In the "Jewish state" that is Israel, about 1 in 5 citizens actually is not Jewish, but rather an Arab allowed to stay after Israel's creation in 1948. In all but name these are Palestinians, and have generally lived peacefully within Israel's democracy.
But official discrimination against these Israeli citizens has risen over the years to the point that a government commission on Monday made this recommendation: "The treatment of the Arab sector is the most important and sensitive internal issue on the agenda of the state."
The report was primarily focused on police responsibility in the killing of 12 Arab Israelis and one Palestinian in northern Israel during pro-Palestinian riots tied to the start of the latest intifada two years ago. The riot shocked Jewish Israelis, who long have feared their Arab citizens could someday be a fifth column.

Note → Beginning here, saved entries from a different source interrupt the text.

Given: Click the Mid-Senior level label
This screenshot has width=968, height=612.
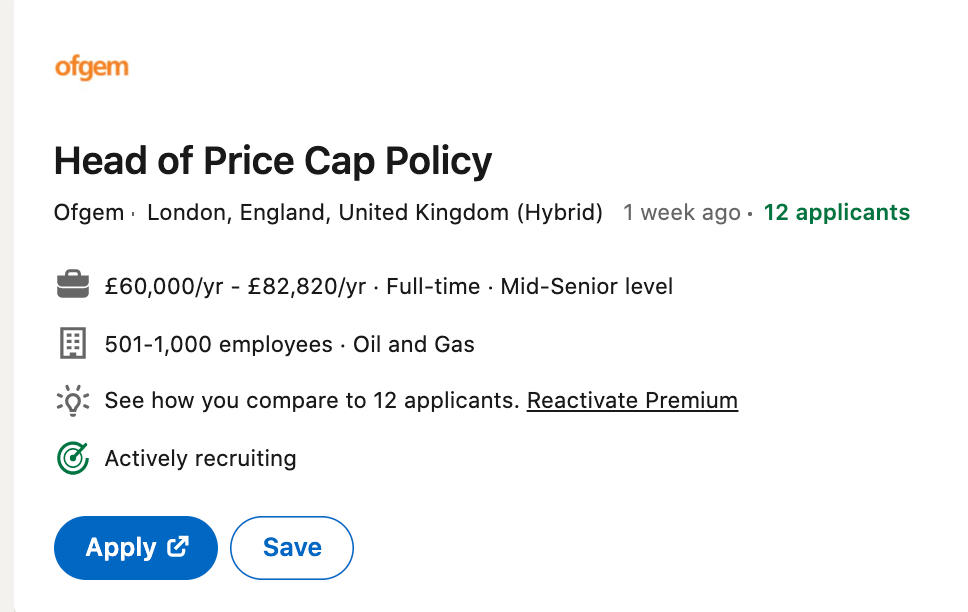Looking at the screenshot, I should point(586,287).
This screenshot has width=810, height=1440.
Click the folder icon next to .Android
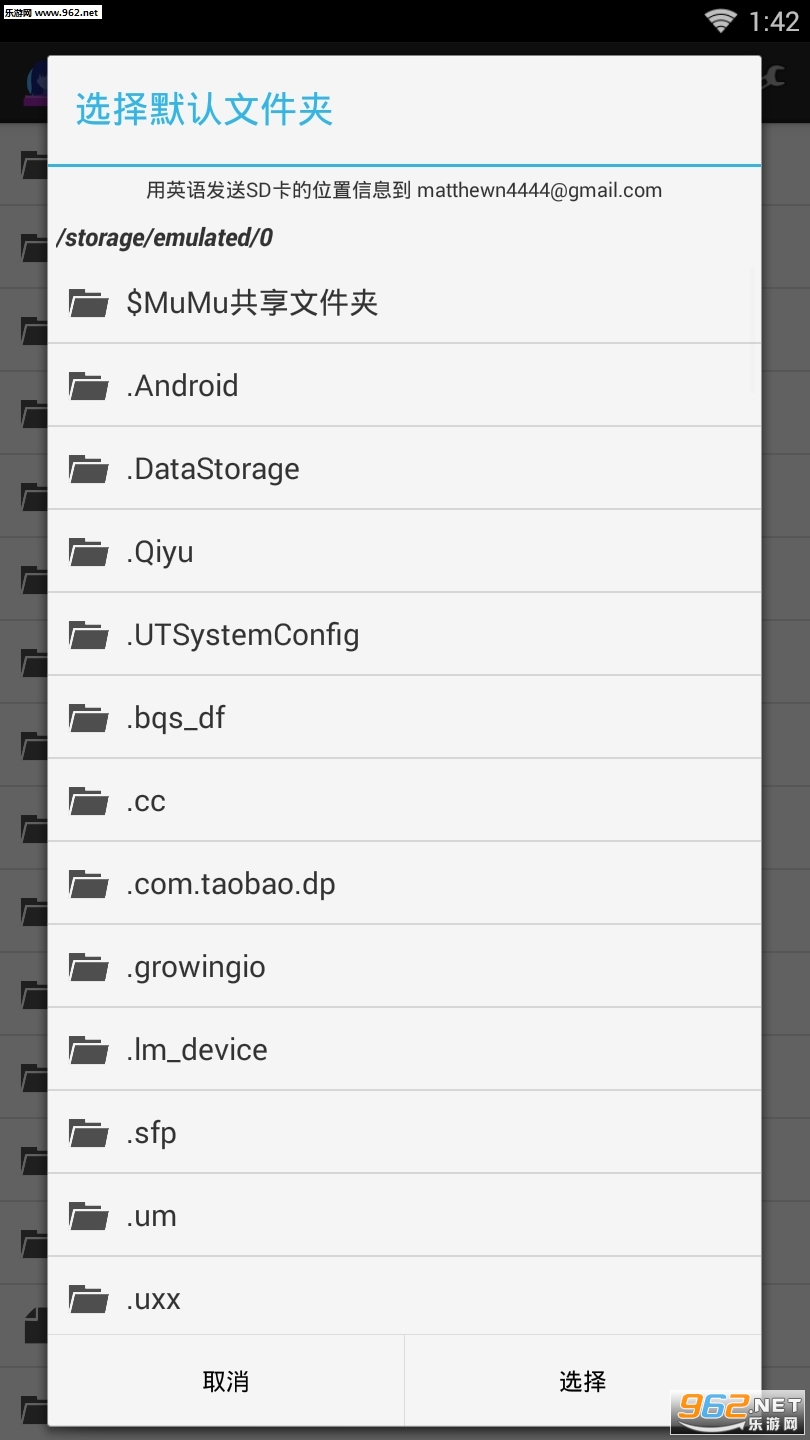(x=89, y=385)
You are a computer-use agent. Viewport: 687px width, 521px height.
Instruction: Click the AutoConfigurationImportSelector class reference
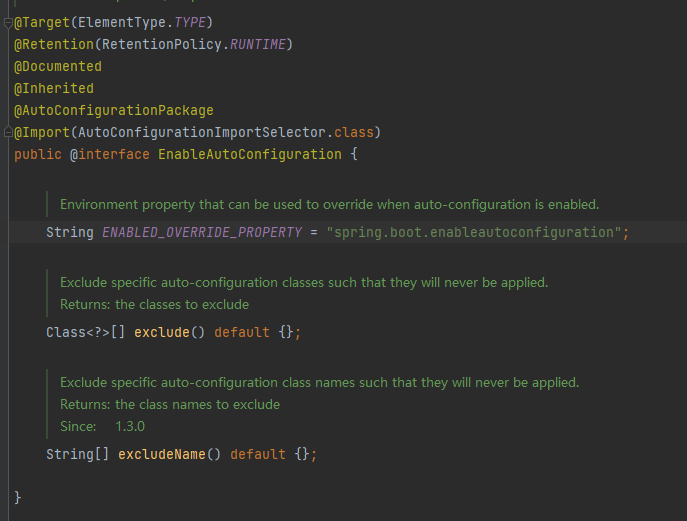(202, 132)
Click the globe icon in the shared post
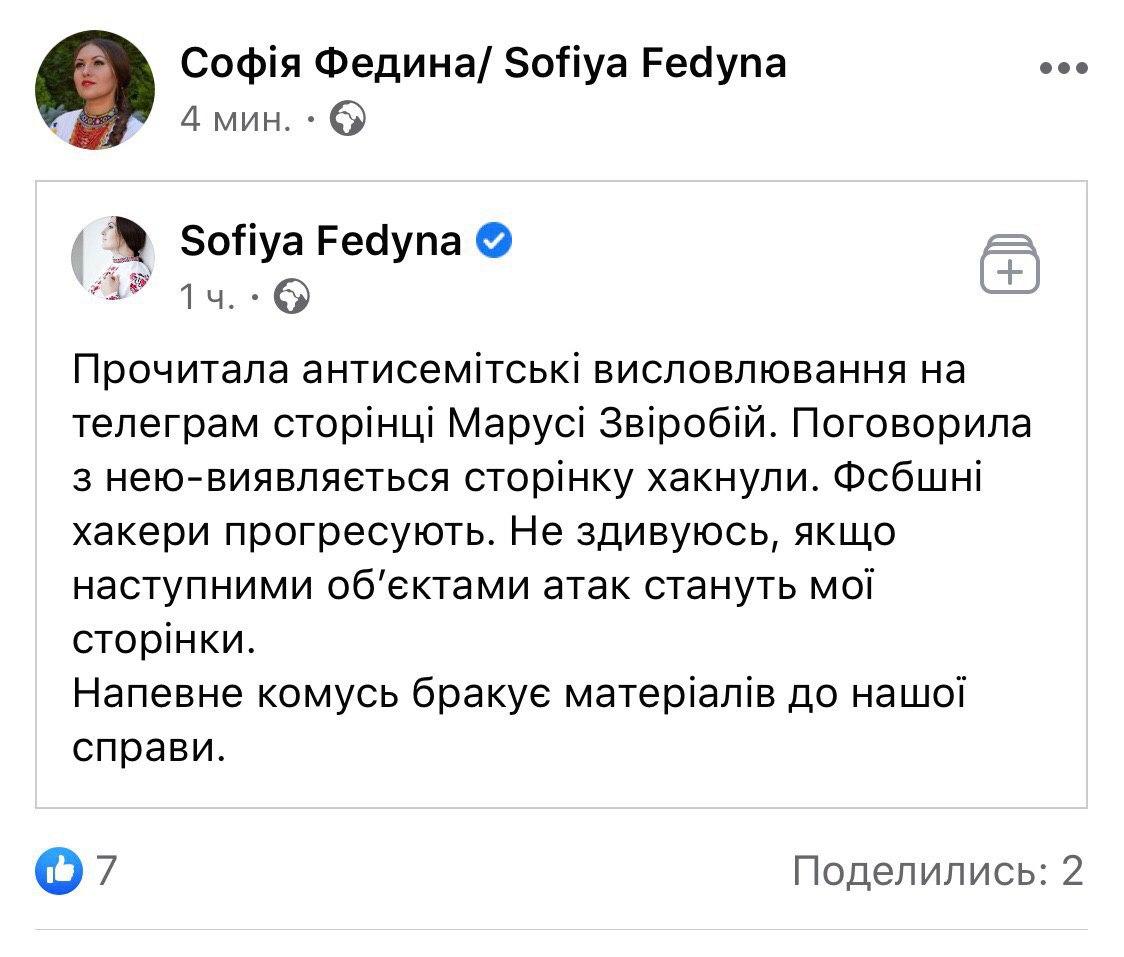The image size is (1124, 957). coord(293,297)
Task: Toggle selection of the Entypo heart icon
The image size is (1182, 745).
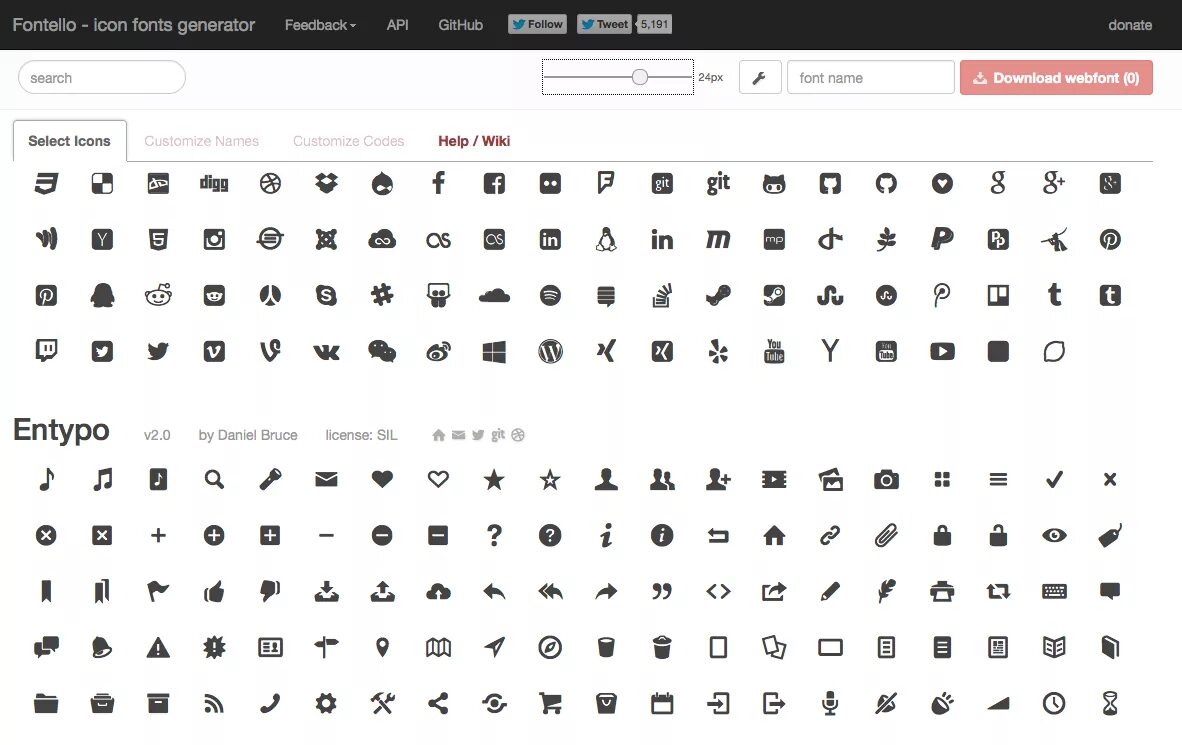Action: (x=381, y=479)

The three-member commission, led by a supreme court justice, hinted at Israel's underlying problem of trying to be both a pluralist democratic state and a safe haven for Jews. A regular denial of basic civil rights to Arab Israelis, especially in land claims, illustrates an identity crisis for Israel, especially if it must maintain control over millions of Palestinians on the West Bank and Gaza Strip.
Discrimination against Arab Israelis is further illustrated by a new law that prevents them from bringing Palestinian spouses into Israel.
If the road map peace process collapses without creation of an independent and viable Palestinian state, Israel may end up with a situation like apartheid South Africa: Four or five Palestinian cantons with nominal self-rule but ultimate Israeli control.
All the more reason for the Israeli government to take the commission's recommendations to heart and begin to treat its Arabs as citizens with equal rights, and not an alien tribe with second-class status.